* [WORK INSTRUCTIONS]:
If a line in the listing contains "computer", copy it out whole.
(RECORD EXTRACTS)
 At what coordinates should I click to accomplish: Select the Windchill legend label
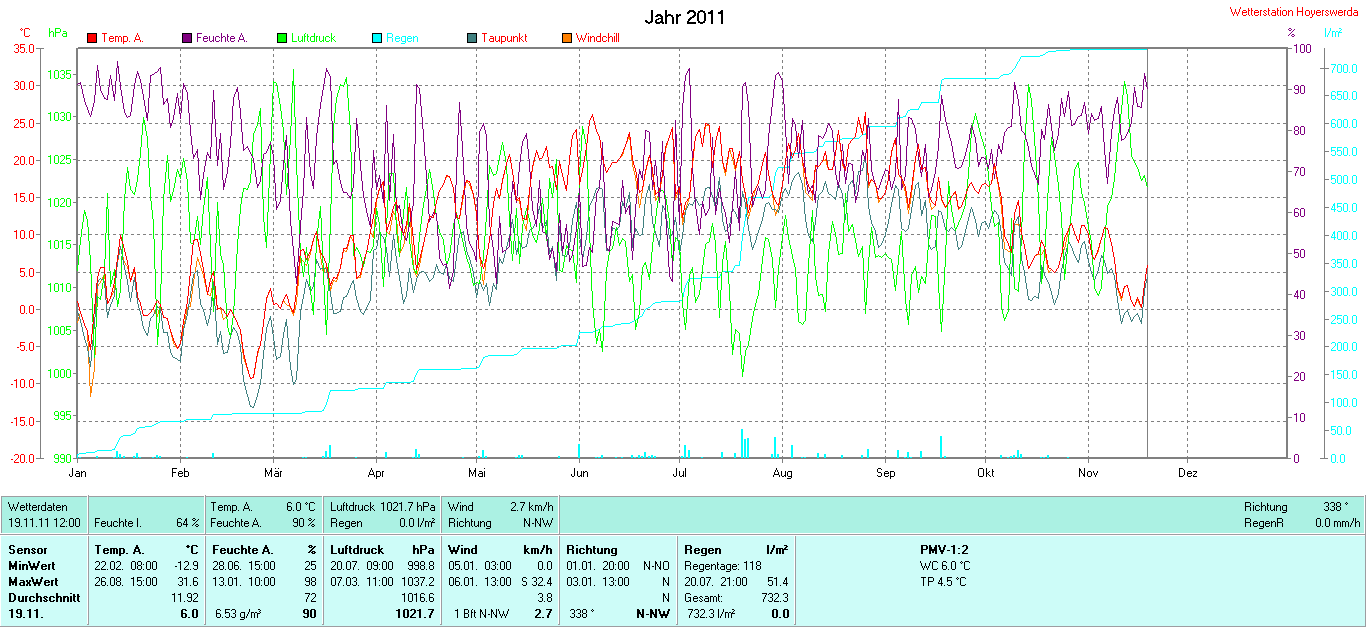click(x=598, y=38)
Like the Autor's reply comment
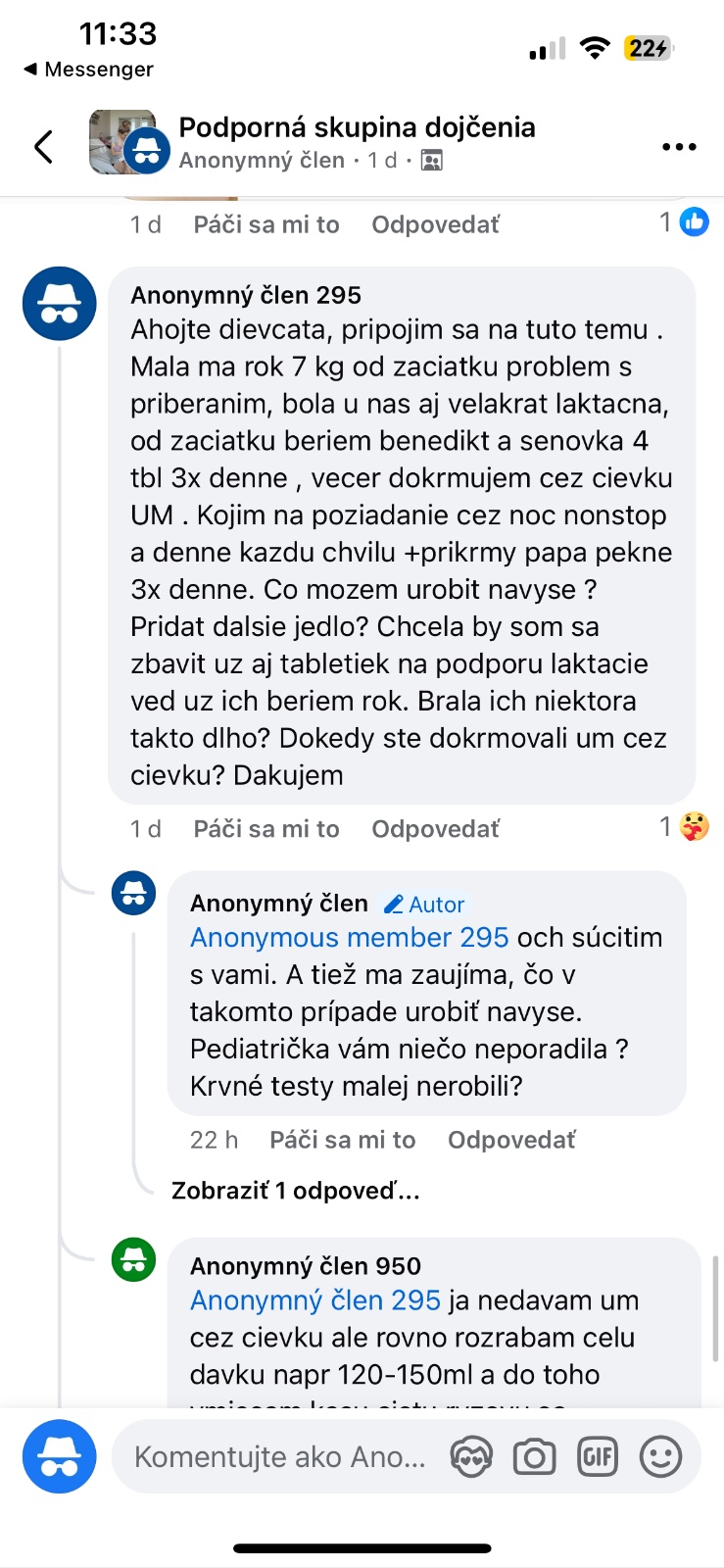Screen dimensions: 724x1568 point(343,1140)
(End RECORD EXTRACTS)
(RECORD EXTRACTS)
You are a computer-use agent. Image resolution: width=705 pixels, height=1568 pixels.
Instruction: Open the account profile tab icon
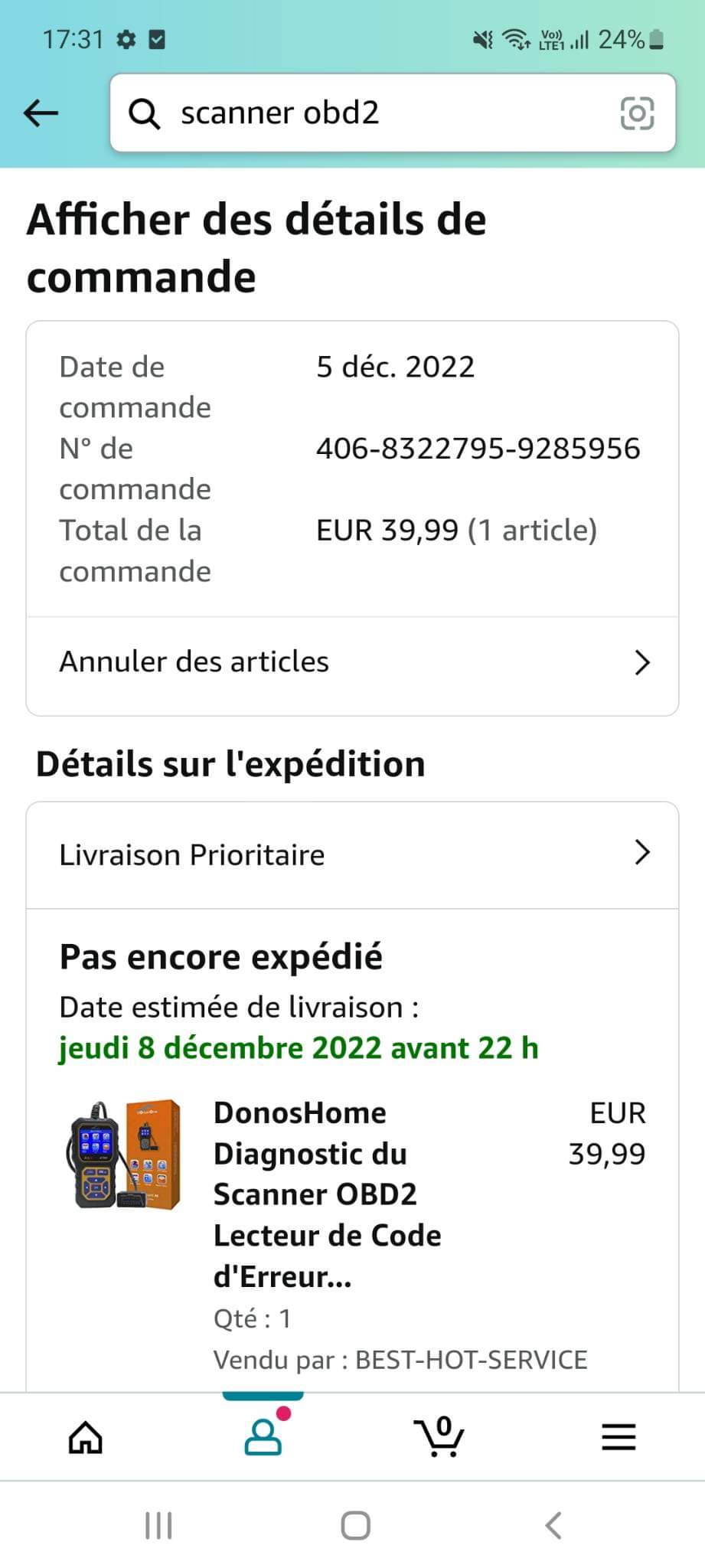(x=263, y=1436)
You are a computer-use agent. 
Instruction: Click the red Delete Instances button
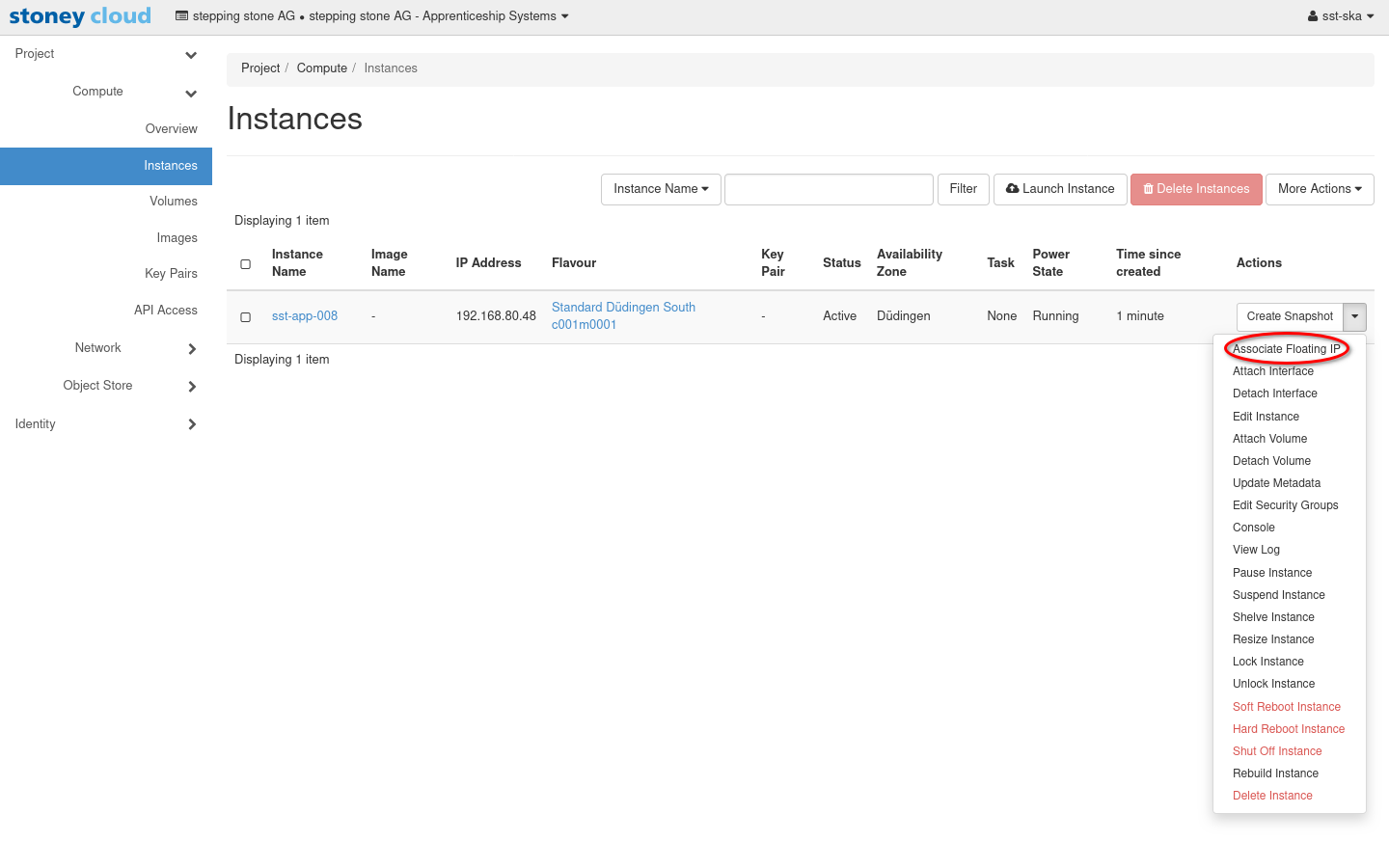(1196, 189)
(End RECORD EXTRACTS)
* [EXPECTED OUTPUT]:
You are a computer-use agent. Image resolution: width=705 pixels, height=1568 pixels.
You are a computer-use agent. 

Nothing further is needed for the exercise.